Canadá

Ontario moves to hold minimum wage at $14 and end paid sick days

The Ontario government will hold minimum wage at $14 an hour for the next two years and get rid of the current two paid sick days.

Under current legislation, workers have up to 10 days off — receiving pay for the sick days only.

Under new legislation, workers will be allocated eight unpaid days off.

Speaking at Leland Industries in Scarborough, Jim Wilson — the minister in charge of reducing red tape for businesses — said the Ford government is eliminating the “job killing” parts of the Liberals’ Bill 148 which provided the boost in the minimum wage and another — to $15 — in January.

He said the government will introduce the Making Ontario Open for Business Act Tuesday afternoon, to be followed by a series of bills to “lower business costs and boost competition.”

Bill 148 — which was was to modernize Ontario’s labour law — also provided workers with up to 10 days off. Before the bill, 1.6 million Ontario workers did not have access to an unpaid, job-protected sick day because of an exemption on workplaces with less than 50 employees.

The government’s new leave provisions will not reintroduce that exemption. Under the PC bill, workers will have up to two sick, three personal and two bereavement days, all without pay.
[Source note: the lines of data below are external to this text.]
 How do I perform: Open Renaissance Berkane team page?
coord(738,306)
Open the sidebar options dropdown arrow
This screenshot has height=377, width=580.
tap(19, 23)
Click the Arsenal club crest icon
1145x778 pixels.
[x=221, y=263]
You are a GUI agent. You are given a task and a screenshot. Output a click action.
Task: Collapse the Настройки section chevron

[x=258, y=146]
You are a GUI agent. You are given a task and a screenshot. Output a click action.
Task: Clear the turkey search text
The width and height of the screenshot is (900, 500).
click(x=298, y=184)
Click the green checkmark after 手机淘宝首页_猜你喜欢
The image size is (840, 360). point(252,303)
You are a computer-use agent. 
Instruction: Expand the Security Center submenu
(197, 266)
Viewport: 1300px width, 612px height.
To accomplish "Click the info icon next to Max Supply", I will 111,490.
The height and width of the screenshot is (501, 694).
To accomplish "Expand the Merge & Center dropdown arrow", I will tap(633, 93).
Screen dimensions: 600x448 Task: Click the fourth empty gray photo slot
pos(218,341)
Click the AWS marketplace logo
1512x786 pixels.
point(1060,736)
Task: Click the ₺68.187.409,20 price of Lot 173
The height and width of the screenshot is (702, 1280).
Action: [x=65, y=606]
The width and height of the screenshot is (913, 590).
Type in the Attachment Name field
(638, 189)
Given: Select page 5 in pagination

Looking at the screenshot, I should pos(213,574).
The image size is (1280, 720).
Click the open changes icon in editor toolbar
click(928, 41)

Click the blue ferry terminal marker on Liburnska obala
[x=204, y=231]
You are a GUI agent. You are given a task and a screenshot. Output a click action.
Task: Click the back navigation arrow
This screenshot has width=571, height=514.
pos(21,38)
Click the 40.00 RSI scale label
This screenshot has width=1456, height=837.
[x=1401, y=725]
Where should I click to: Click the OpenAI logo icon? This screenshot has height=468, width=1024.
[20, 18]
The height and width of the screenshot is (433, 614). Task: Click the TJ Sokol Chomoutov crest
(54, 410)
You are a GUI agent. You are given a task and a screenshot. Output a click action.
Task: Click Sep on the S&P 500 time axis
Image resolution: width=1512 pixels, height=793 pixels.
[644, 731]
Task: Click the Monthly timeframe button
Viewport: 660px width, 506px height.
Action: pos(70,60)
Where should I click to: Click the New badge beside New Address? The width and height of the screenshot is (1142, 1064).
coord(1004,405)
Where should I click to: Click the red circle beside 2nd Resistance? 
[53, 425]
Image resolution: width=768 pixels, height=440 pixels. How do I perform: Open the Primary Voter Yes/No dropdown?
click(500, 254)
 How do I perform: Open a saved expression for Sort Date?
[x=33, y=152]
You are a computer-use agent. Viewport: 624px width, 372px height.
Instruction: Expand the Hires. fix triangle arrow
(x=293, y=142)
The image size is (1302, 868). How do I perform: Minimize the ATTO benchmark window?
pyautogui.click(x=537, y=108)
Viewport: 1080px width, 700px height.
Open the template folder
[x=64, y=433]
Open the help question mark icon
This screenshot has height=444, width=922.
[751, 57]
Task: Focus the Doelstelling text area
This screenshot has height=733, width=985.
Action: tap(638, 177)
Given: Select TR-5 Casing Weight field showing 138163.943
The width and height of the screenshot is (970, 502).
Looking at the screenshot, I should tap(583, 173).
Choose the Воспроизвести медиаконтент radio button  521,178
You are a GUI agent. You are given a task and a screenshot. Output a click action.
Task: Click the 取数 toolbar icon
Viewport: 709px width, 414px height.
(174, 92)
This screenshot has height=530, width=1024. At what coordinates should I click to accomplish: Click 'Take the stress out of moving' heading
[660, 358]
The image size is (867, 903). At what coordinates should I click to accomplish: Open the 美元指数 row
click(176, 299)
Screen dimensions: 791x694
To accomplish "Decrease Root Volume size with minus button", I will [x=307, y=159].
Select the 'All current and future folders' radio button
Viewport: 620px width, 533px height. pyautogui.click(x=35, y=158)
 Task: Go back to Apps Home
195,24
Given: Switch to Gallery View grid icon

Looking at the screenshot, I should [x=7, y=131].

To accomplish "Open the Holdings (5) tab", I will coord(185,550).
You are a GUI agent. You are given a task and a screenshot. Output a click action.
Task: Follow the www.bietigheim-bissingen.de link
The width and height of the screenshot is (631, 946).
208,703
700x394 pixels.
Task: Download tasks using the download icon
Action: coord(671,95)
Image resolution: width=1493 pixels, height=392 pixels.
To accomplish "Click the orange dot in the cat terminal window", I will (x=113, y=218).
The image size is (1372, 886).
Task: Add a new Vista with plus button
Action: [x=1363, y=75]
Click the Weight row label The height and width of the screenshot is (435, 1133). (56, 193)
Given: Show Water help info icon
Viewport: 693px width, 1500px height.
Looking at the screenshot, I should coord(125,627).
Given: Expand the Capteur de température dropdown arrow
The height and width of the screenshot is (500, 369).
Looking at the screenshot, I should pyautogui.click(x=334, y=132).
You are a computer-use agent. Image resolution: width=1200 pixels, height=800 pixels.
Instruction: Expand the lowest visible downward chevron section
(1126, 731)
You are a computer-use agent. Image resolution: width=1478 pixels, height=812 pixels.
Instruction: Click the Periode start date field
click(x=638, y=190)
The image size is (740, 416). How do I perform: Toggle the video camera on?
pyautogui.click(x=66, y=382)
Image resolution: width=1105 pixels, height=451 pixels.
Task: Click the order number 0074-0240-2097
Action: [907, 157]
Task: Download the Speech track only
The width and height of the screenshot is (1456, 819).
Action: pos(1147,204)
Labour Minister Laurie Scott said the provision for three weeks of vacation for employees with five years at a company will remain.

She also said existing rules around time off for victims of domestic violence will remain.

Scott said she has spent the last four months meeting with businesses and employee groups and reviewed all sections of Bill 148 before the new bill was created.

She said there were calls from some to repeal the $14 minimum wage, which she felt was “immensely unfair to Ontario workers.”

Starting October 2020, increases to minimum wage will be tied to inflation.

That way, she said, it will be “determined by economics, not politics.”

She also said Finance Minister Vic Fedeli continues to work out a plan so that minimum wage earners pay no income tax.

Deena Ladd of the Toronto-based Workers Action Centre called the changes “devastating news for people in Ontario.”

“I think by these actions the government has clearly shown its not for the people and they have really clearly sided with the corporate elites which they said they were not going to do,” Ladd said.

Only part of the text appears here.